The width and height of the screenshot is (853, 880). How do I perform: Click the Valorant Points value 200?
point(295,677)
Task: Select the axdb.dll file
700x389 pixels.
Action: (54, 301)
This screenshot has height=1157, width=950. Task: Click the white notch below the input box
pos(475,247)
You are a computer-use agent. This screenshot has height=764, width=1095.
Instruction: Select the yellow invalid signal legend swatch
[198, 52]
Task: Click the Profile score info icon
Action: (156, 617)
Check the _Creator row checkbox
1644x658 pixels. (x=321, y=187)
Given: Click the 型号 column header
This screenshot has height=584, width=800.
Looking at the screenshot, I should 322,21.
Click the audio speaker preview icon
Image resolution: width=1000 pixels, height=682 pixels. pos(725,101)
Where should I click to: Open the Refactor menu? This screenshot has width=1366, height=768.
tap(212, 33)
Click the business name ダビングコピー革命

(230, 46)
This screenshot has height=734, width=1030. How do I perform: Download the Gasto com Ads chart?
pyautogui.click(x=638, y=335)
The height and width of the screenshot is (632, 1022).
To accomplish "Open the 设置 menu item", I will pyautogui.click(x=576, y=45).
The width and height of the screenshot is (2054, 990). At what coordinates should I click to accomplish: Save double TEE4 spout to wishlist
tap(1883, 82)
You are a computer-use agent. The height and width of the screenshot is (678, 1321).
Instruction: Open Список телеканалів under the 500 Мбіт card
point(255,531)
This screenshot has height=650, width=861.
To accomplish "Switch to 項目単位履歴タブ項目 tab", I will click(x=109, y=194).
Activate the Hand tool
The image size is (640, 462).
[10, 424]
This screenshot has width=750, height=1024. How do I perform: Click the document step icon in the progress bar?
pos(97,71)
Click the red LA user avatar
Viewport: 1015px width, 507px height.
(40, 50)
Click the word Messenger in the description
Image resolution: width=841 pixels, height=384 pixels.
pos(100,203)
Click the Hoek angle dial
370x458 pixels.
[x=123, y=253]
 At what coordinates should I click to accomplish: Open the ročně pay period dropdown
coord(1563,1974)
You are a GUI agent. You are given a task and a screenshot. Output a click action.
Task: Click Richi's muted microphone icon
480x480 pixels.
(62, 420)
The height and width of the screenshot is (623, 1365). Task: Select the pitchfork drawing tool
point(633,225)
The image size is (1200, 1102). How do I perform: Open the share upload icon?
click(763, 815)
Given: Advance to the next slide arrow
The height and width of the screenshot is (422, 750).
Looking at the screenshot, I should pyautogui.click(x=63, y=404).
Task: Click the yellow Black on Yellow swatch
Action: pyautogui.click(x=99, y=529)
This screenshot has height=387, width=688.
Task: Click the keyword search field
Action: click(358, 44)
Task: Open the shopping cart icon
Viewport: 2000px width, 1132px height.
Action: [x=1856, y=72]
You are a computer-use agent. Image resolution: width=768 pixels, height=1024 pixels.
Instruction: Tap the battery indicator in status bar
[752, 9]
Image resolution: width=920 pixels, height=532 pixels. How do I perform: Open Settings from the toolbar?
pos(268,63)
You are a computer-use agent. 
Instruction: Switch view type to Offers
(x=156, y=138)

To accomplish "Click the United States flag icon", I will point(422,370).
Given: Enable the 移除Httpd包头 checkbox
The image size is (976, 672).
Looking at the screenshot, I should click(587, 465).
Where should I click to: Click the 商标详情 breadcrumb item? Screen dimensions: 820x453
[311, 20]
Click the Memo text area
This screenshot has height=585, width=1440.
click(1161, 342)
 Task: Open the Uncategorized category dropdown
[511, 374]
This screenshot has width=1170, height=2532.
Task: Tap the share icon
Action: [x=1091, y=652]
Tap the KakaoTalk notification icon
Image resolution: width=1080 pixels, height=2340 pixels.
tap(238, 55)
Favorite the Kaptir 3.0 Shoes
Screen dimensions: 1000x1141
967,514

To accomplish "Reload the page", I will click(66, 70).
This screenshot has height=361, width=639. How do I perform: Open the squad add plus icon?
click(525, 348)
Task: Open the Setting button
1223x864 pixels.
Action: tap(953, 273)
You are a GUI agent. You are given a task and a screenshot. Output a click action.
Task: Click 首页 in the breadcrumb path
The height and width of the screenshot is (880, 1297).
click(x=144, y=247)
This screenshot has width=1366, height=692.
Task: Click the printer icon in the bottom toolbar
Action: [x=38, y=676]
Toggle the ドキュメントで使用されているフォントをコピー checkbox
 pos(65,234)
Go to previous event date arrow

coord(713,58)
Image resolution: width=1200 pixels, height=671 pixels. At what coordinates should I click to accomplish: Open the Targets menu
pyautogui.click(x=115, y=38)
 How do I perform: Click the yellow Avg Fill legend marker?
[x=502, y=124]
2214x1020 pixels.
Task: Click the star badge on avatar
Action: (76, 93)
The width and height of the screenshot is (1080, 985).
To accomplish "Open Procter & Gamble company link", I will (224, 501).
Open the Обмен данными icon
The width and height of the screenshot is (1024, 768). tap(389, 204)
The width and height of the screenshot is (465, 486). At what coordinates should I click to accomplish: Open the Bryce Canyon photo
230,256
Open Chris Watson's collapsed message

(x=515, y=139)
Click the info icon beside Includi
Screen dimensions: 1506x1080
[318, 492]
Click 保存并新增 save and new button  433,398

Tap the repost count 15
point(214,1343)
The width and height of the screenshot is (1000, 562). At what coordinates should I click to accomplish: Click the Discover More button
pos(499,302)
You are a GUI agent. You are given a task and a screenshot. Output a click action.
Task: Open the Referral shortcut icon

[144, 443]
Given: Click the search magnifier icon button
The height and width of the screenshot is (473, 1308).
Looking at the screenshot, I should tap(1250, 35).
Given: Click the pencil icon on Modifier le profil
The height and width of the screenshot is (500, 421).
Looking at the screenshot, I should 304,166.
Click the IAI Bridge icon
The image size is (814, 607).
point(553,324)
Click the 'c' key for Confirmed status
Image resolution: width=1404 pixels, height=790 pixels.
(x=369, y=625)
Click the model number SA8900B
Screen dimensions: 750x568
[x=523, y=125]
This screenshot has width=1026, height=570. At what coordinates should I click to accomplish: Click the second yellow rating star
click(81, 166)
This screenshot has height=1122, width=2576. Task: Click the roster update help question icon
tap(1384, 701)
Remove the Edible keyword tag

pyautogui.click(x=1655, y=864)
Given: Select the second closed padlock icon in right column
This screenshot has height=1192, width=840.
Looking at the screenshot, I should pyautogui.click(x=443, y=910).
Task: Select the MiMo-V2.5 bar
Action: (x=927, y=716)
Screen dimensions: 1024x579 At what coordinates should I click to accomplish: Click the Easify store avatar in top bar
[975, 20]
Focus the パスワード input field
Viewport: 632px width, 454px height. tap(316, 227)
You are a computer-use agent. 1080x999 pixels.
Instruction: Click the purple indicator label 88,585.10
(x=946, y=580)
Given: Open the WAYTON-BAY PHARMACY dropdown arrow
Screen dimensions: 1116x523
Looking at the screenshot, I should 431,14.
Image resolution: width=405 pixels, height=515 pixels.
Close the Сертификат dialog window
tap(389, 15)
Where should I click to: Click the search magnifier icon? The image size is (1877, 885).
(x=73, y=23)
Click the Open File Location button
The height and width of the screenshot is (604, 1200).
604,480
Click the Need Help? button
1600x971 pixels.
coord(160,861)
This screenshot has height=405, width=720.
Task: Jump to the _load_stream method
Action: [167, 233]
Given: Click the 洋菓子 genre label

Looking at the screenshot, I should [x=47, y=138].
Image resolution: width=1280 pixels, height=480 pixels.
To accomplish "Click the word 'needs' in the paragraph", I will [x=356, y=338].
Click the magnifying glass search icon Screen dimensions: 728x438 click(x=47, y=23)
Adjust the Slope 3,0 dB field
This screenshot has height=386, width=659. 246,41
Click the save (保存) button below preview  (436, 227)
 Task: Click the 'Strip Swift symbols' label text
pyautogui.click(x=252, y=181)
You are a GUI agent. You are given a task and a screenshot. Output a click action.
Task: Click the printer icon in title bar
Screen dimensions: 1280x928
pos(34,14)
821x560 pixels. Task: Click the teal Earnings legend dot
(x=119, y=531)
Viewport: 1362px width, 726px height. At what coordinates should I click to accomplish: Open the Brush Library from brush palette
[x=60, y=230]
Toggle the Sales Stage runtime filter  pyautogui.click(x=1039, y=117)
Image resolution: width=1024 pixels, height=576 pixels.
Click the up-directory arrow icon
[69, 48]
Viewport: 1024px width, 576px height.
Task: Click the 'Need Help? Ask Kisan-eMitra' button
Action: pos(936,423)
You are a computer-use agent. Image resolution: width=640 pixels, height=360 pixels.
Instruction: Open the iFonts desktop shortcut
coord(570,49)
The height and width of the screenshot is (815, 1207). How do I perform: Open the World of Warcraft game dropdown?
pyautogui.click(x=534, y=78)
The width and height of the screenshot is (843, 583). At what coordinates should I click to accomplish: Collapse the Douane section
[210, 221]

INSTRUCTIONS FOR THE TASK: The required output is the stretch of entries above from the line containing "At what coordinates should I click to accomplish: Open the ročně" through the line containing "Given: Advance to the next slide arrow", reproduced exactly.

SOLUTION FOR THIS EXERCISE:
 At what coordinates should I click to accomplish: Open the ročně pay period dropdown
coord(1563,1974)
You are a GUI agent. You are given a task and a screenshot. Output a click action.
Task: Click Richi's muted microphone icon
480x480 pixels.
(62, 420)
The height and width of the screenshot is (623, 1365). Task: Select the pitchfork drawing tool
point(633,225)
The image size is (1200, 1102). How do I perform: Open the share upload icon?
click(763, 815)
Given: Advance to the next slide arrow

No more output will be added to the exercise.